## Set problem a
Transcribe the passage on government surveillance and client confidentiality, starting with "Each of these" and going on through "and confidential data.".

Each of these legal requirements has exceptions for requests by law enforcement agencies pursuant to normal legal processes, whether pursuant to judicial oversight, administrative procedure or otherwise. However, none of them provides an exception for extra-legal, or illegal, actions by the government to gain access to such private and confidential data.

For example, the Article 29 Working Group, the EU's official data protection advisory group, has stated that the Safe Harbor Principles allow companies to deviate "to the extent necessary" for national security reasons. However, the Working Group has expressed doubts whether the seemingly large-scale broad surveillance of personal data that has emerged on the part of the U.S. government can still be considered an exception that is strictly limited to the "extent necessary."

Lawyers also are concerned about the implications of this pervasive eavesdropping upon their ability to satisfy their ethical obligations of confidentiality. For example, in Virginia, one lawyer has requested the following legal ethics opinion from the Virginia State Bar:

Knowing the federal government apparently routinely intercepts and monitors all electronic communications in any form, may a lawyer communicate with his or her client by telephone, electronic mail, or video conference without violating Rule 1.6 of the Virginia Rules of Professional Responsibility [concerning a lawyer's obligation to preserve a client's confidences]? Further, knowing that efforts to encrypt or otherwise secure transmitted or stored data are likely to be ineffective, may a lawyer use online data storage, or "cloud storage" facilities without violating Rule 1.6?

## Set problem b
In the entries, restate word for word the lines starting with the line with "Task: Click the 设置粘贴阵列 title bar text" and going on through the line with "click(x=449, y=230)", leaving out the pictures.

## Records shown

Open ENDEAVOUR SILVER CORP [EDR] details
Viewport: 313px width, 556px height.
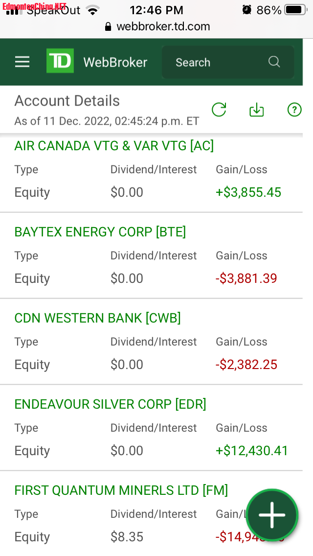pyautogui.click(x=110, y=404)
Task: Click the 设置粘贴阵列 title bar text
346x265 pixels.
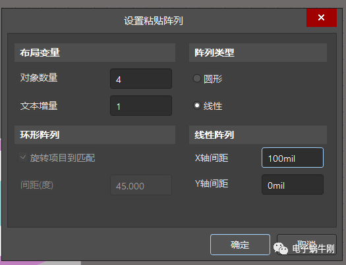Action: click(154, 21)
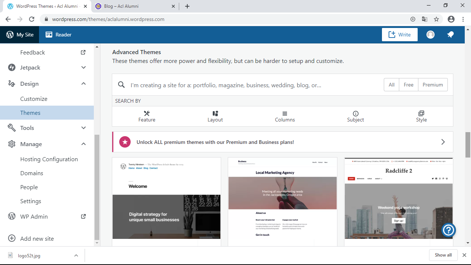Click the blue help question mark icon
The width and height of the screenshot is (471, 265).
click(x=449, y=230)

---

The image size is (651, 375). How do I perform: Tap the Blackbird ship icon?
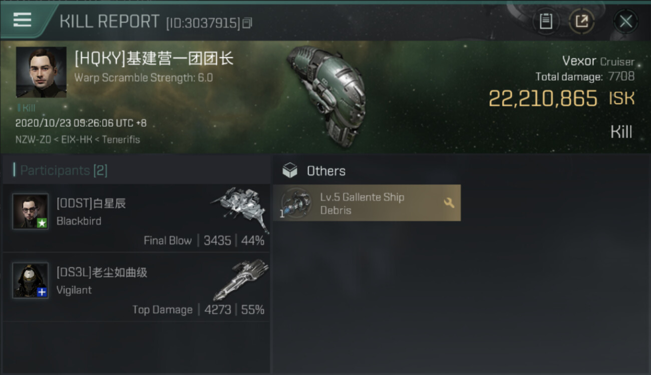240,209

--

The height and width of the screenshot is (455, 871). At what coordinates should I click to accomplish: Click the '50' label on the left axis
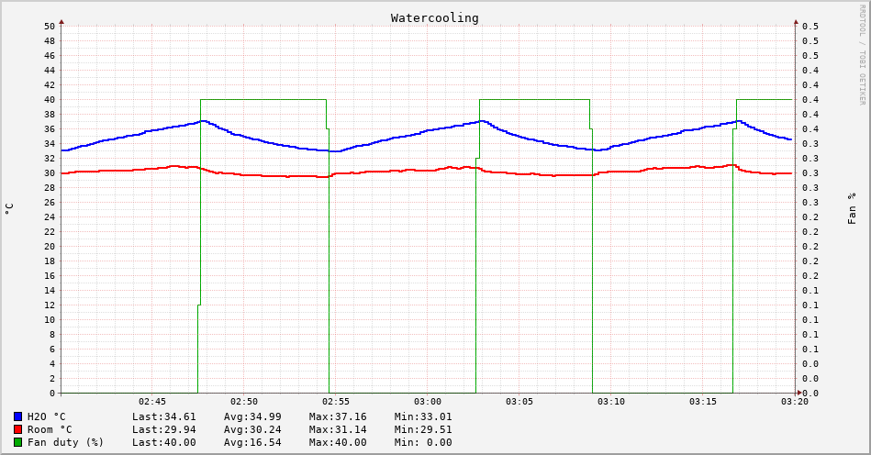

## Worked solution a
Each of these legal requirements has exceptions for requests by law enforcement agencies pursuant to normal legal processes, whether pursuant to judicial oversight, administrative procedure or otherwise. However, none of them provides an exception for extra-legal, or illegal, actions by the government to gain access to such private and confidential data.

## Worked solution b
Task: Click the 设置粘贴阵列 title bar text
346x265 pixels.
Action: click(154, 21)
Click the blue help question mark icon
The width and height of the screenshot is (471, 265).
click(x=449, y=230)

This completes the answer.